All reviews are downloadable PDF documents unless otherwise noted.
Drunk on Love (Radney Foster/Darrell Brown)
I had gotten together with my friend and co-producer, Darrell Brown, to write, and we were sitting at his Wurlitzer electric piano. It was one of those bright, sunny days where you don’t feel so much like working, and we were talking about the goofiness of being in love and the lines that people are silly enough to say in a bar. He started in on that sloshy groove, and we went from there. The funny thing is that Darrell beat that dang Wurlitzer so hard he knocked the ‘C’ note completely out of tune. And yes, I have done a cowboy ballerina–on the top of the Corona bar in Acuna, Mexico (which is right across from my hometown, Del Rio, Texas). My band has pictures, but they’ve been sworn to secrecy!
Sweet and Wild (Radney Foster/Jay Clementi)
I wrote this with a friend of mine who is a very talented songwriter, and a great melody writer. We were talking about how you can be so crazy passionate in the dangerous, first part of a relationship–– making love in public places, that kind of thing. That’s what started the whole idea. Sarah Buxton, who sings backup on the song, just did the sweetest harmony. She’s just signed with Lyric Street Records, and I think she’s going to be a huge star.
The Kindness of Strangers (Radney Foster)
More than anything, this song was inspired by the writings of John Steinbeck and other writers who have the smarts to figure out that we help each other even in the most dire of circumstances. No matter how low you are, there’s always somebody who God might use as a friend to you.
Big Idea (Radney Foster/Darrell Brown)
This is just fun––Darrell and I thinking about Elvis and Buck Owens and Nuclear fission. We said, who really comes up with a new idea? It doesn’t come along every day, things like Mp3’s and Harry Potter. We didn’t think anybody had every applied that to a love song, so we came up with ‘I’ve got a big idea, let’s fall in love right here.’ My favorite line is the one about Mike Nesmith’s mom inventing White Out. We were thinking, ‘how in the hell are we going to work that in?’ It took us a while, and it was a real exercise in wordsmithing, but we got it done.
Half of my Mistakes (Radney Foster/Bobby Houck)
Bobby Houck is a friend of mine who is in a really cool band out of South Carolina, The Blue Dogs. The song was born out of him telling me a quote his dad used to tell him. It’s from Disraeli, the great British politician, who said ‘half of my mistakes were from being impetuous, and the half were from being reticent.’ I was so haunted by the idea that I went into my basement studio when I got home; within 20 minutes I’d written half the song. Bobby and I got together and the rest just fell into place.

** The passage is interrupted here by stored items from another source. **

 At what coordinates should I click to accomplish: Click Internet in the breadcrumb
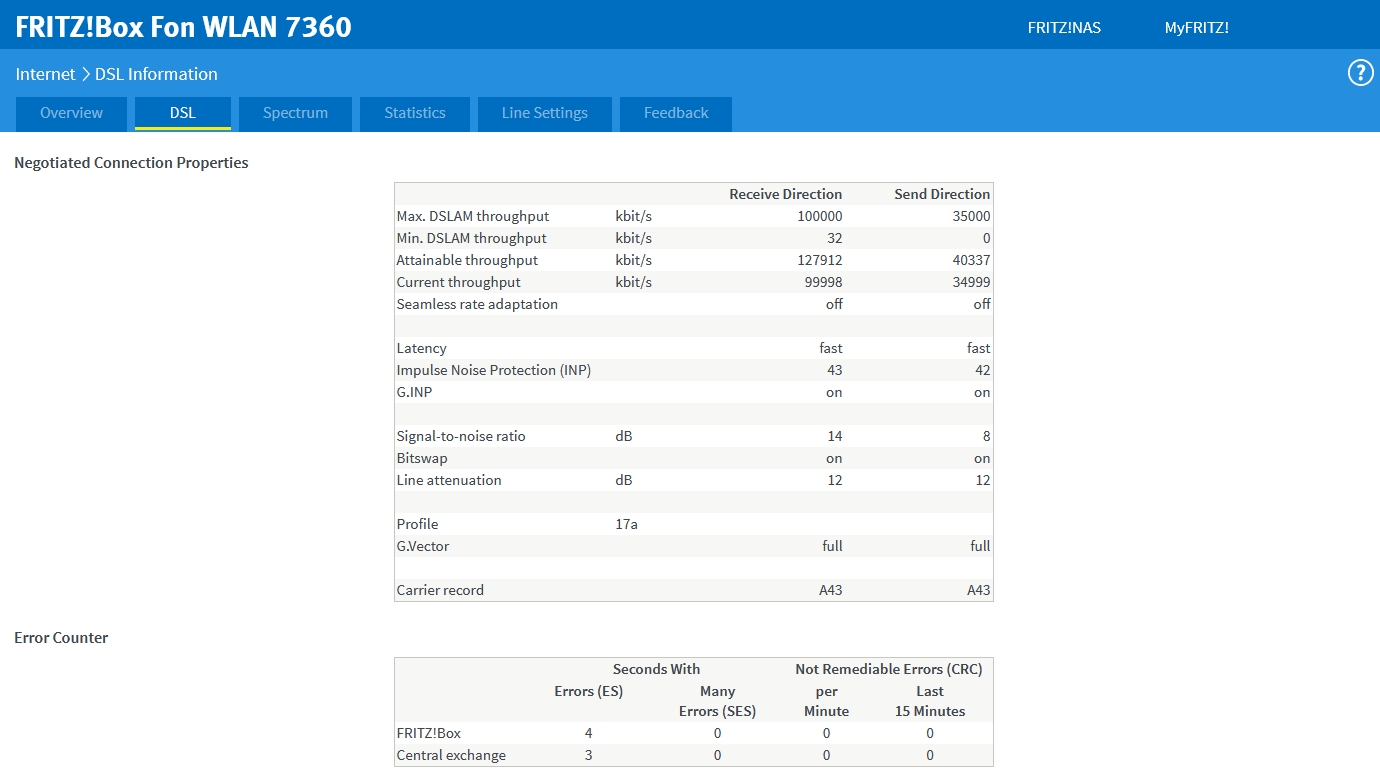pyautogui.click(x=45, y=74)
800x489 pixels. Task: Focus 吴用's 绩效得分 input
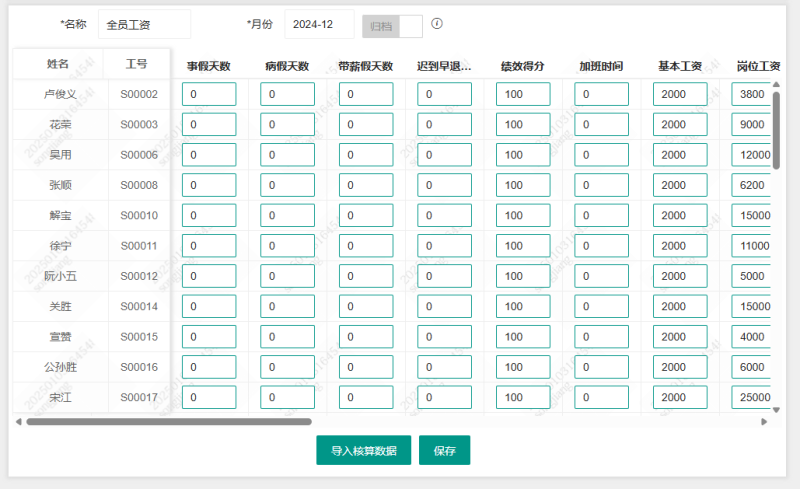point(522,155)
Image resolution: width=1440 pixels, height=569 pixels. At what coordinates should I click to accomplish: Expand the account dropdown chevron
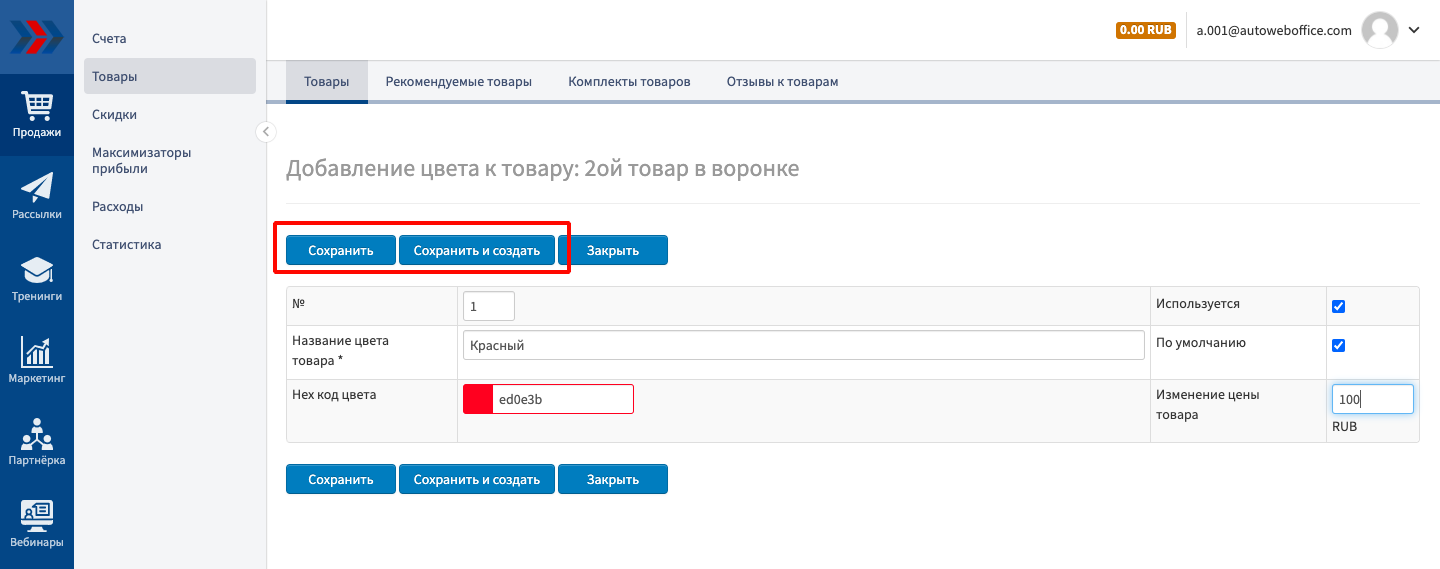(x=1414, y=30)
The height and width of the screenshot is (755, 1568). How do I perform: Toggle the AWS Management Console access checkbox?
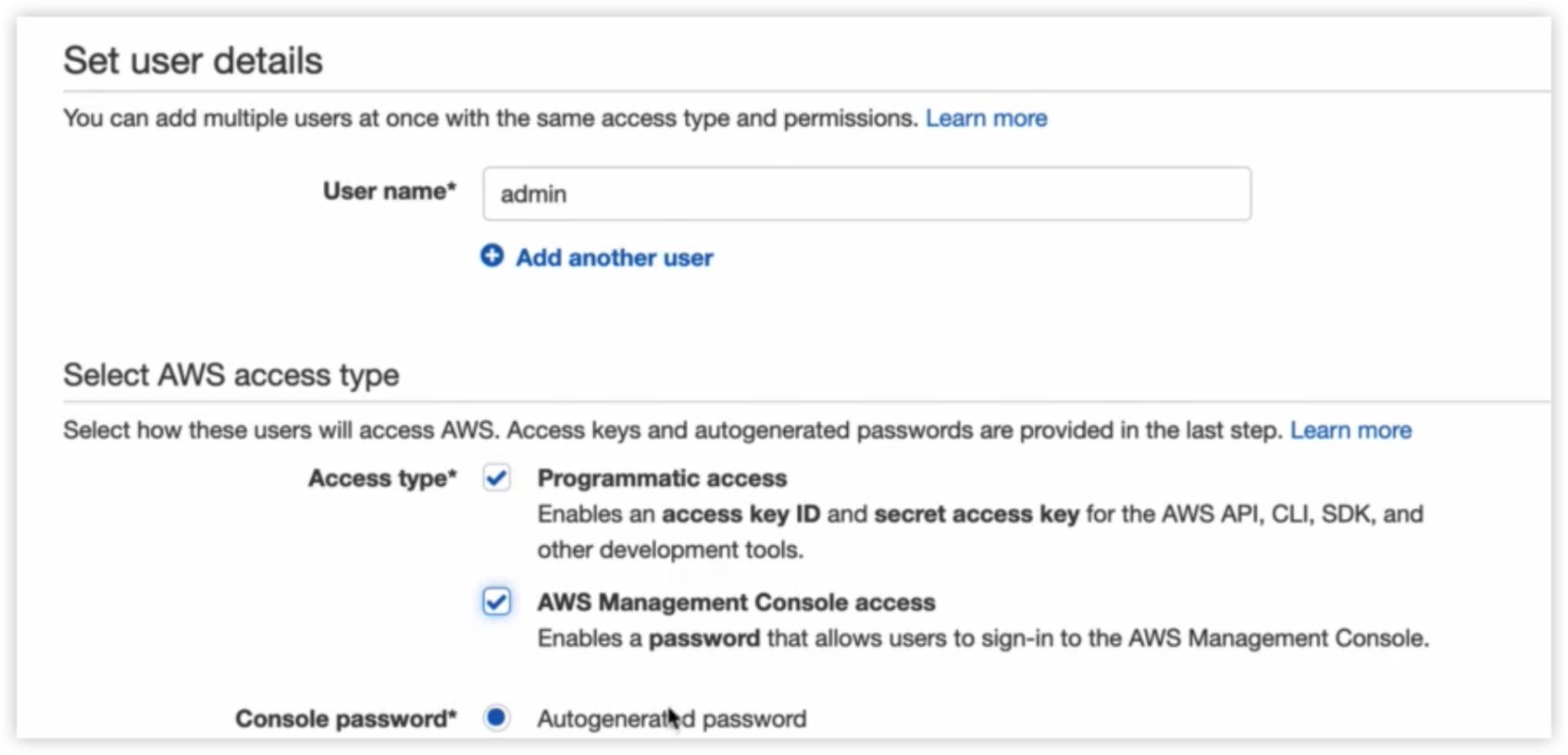click(x=497, y=602)

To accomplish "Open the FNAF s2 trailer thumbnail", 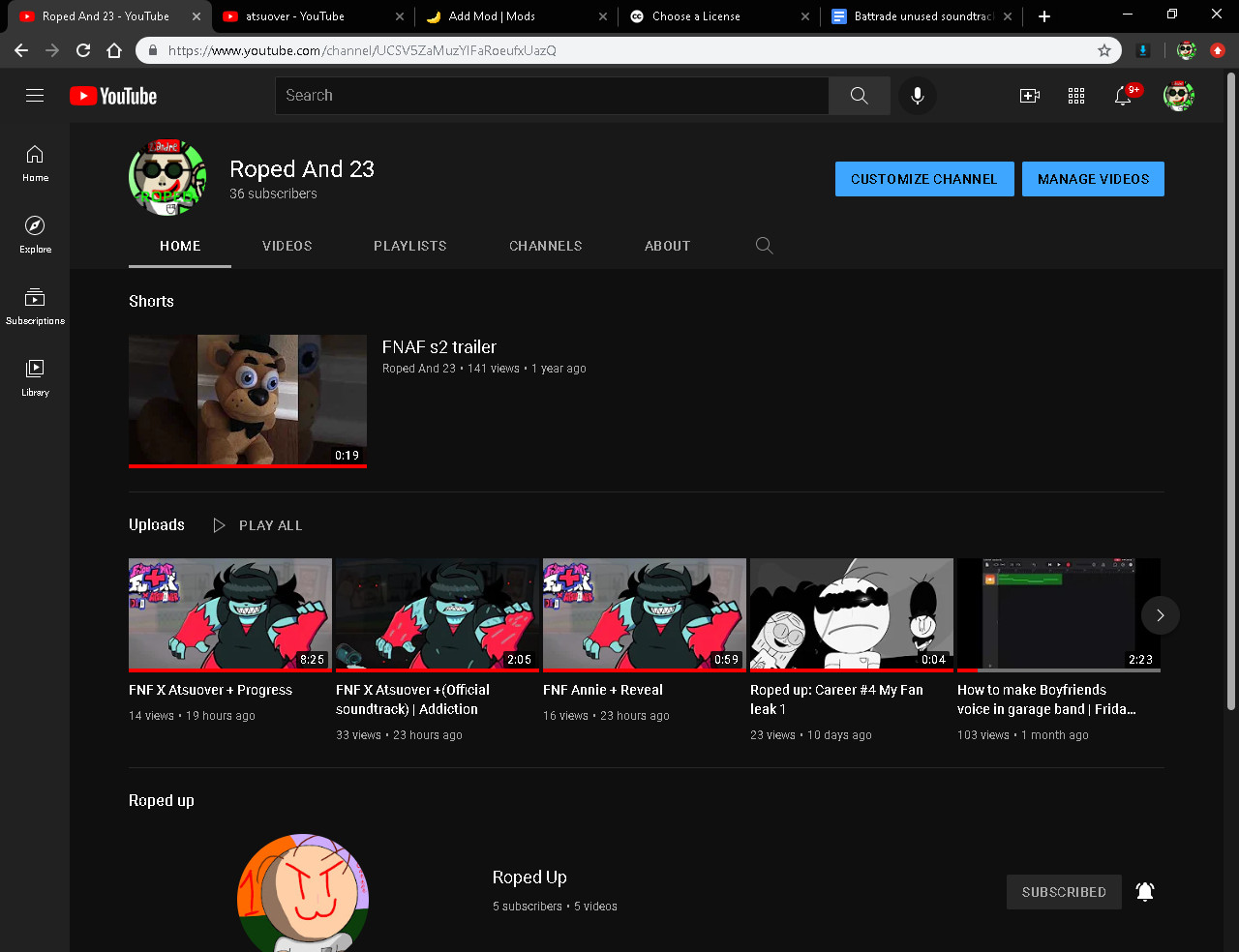I will tap(248, 401).
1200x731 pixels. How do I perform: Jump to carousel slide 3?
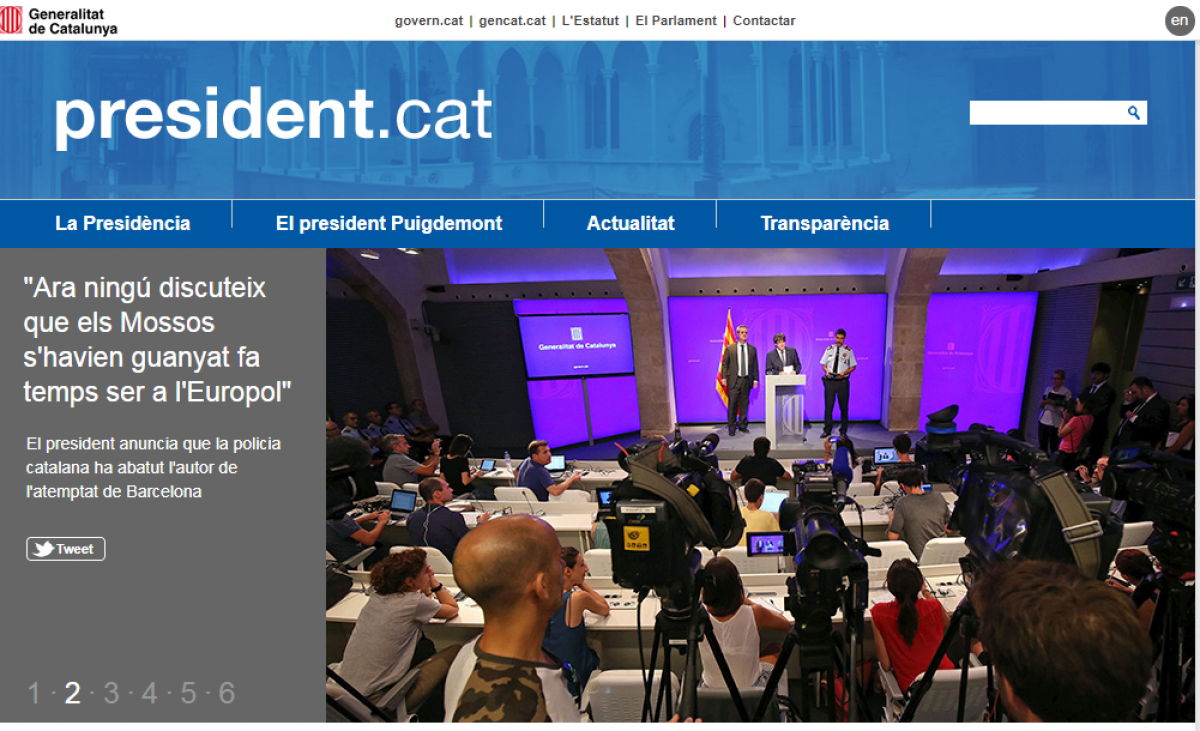coord(111,693)
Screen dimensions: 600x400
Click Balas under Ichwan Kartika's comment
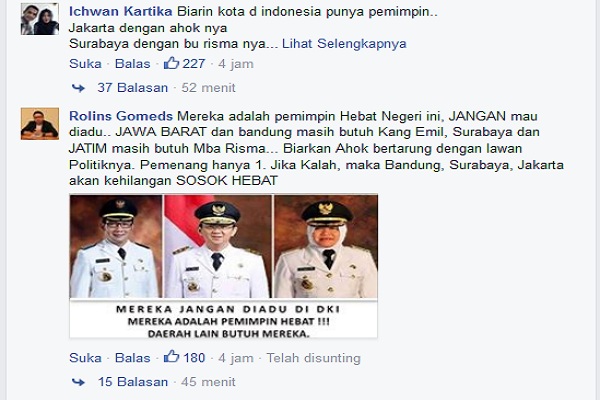click(132, 64)
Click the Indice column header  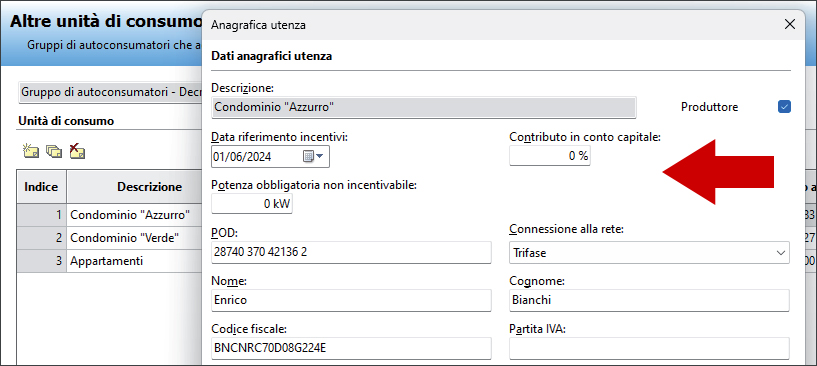(41, 187)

New Zip Code (Radney Foster/Darrell Brown/Dennis Matoksky)
I wrote this with Darrell and Dennis Matkosky (who’s written everything from ‘Maniac’ to huge hits for LeAnn Rimes). Dennis is from Philadelphia, and he has that sense of classic Philly songwriting. We were complaining about Nashville at the time and someone said, ‘I need a new zip code,’ and that’s where it started. We included a line in the second verse–‘Maybe south side Philly or a West Texas border town’–‘cause that’s where we’re coming from.
I Won’t Lie to You (Radney Foster/Darrell Brown)
Darrell and I were thinking about country music as the complete antithesis of country-pop today. Thinking about it in terms of when Jimmy Webb was writing for Glen Campbell or when Burt Bacharach or Roy Orbison were writing songs with this sort of vocal range and melting emotion. When Jonathan Yudkin did his string parts, we said, “Think about the records Willie Mitchell produced, the Memphis strings on those old Al Green records.” That was the sound we were going for.
Prove Me Right (Radney Foster/Stephanie Delray)
Stephanie Delray is one of my favorite co-writers; she wrote several songs with me on See What You Want To See. She has a way of speaking in images, and I think that comes through here. We were thinking about our Texas roots--the things you love and the things you believe.
Fools That Dream (Radney Foster/Jay Clementi)
Jay and I have one thing in common: we both lost a brother. It was in completely different circumstances, but we were thinking about our parents. We both have kids now, and I don’t know how you get through something like that. The son my parents lost was their first child, and I don’t know how they went on to have more–to have such faith that you could risk doing it again. The only way you get through it is that you’re foolish enough to dream that you can make love work–that you can love past death.
Never Gonna Fly (Radney Foster/Jack Ingram)
Jack Ingram and I got together to write, and we were talking about the difference between what you write when you’re in your 20s, before you had children, and what you write when in your 30, when you do. When we were writing, I was remembering trying to convince my own parents that I was going to move to Nashville and be a songwriter. You know the story, ‘that idea ain’t never gonna fly.’ Luckily for me and Jack, it has. So this song is kind of about the music business in general, but also it’s an encouragement to our own children, to stretch their wings and fly.